Angulo discussed how the recent decision handed down by the United States Supreme Court (SCOTUS), which overturned Roe v. Wade made “Sanctuary City” even more important because of the focus on marriage rights.
“What does overturning same sex marriage mean to those people who are living here whose citizenship is dependent on same-sex marriage rights?” Angulo asked. The director of “Sanctuary City,” David Mendizábal, spoke with KRON4 about what sanctuary means to him and why this play matters today.
Mendizábal said the recent overturning of Roe v. Wade impacted the way he considered this play — specifically when it comes to rights that we may have taken for granted, “the sort of impermanence and precariousness of those rights is still there.”

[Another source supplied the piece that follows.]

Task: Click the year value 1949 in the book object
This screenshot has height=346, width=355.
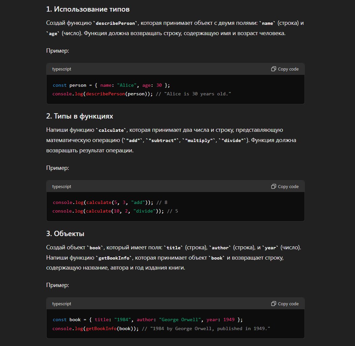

Mendizábal says that the things the people in this play are seeking are part of what connects us. “We are seeking sanctuary, and ability to find safety in the world, when there are so many systems that are treating you as though you are not human,” he told KRON4.
Angulo says the connections people build at the theatre are what excites him most about being back with a live audience. “The conversations after watching a piece of theatre are the most exciting,” Angulo said. “It’s an opportunity to see and learn about each other.”
Mendizábal agrees with Angulo and hopes that those who choose to partake in theatre also choose to take action in their communities. “Going to theatre doesn’t absolve you, it’s what you do with what you learn from those experiences,” he said.
“Sanctuary City” is playing at Berkeley Repertory Theatre until August 14, tickets are available on the Berkeley Rep website.